Tridimensional cardiac differentiation from hiPSCs has been largely described in the literature. However, the exact impact that 3D culture has throughout the entire process of cardiac differentiation remains poorly defined. We developed a robust and efficient 3D platform for cardiomyocyte differentiation from hiPSCs, based on the temporal modulation of WNT signalling using small molecules. 3D aggregates of hiPSCs were generated by forced aggregation in microwells and subsequently differentiated. In order to determine the differences in gene expression profile due to 3D culture throughout the different stages of cardiac differentiation, we compared transcriptional changes between cells in 3D aggregates and standard 2D monolayer cardiac differentiation.
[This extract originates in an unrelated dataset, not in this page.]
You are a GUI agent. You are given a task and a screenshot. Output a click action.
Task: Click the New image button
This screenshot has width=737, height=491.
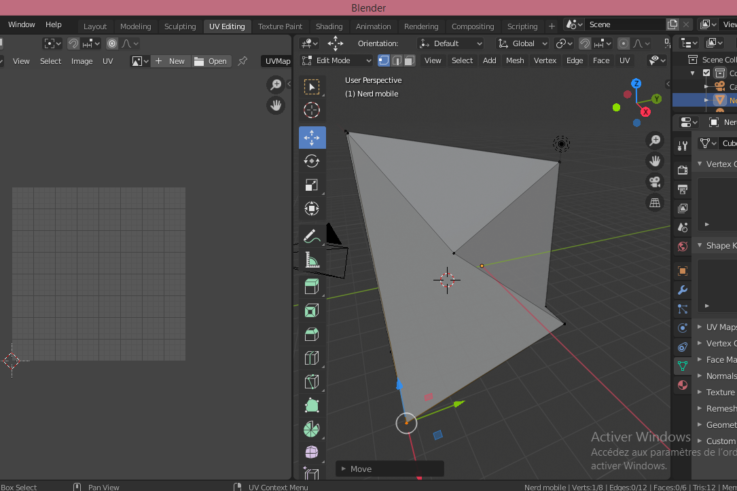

Analysis of these data suggests a faster commitment of hiPSCs toward the cardiac lineage and also higher degree of cardiomyocyte functional maturation after 20 days of culture in the 3D aggregates when compared with the 2D monolayer. Overall design: Cells from different time points of cardiac differentiation (day 0, 1, 3, 5, 7, 9, 12, 15, 18 and 20), from 3D and 2D culture conditions were collected for RNA-seq. Three biological replicates were obtained for each time point. Deep sequencing was performed in the Illumina platform.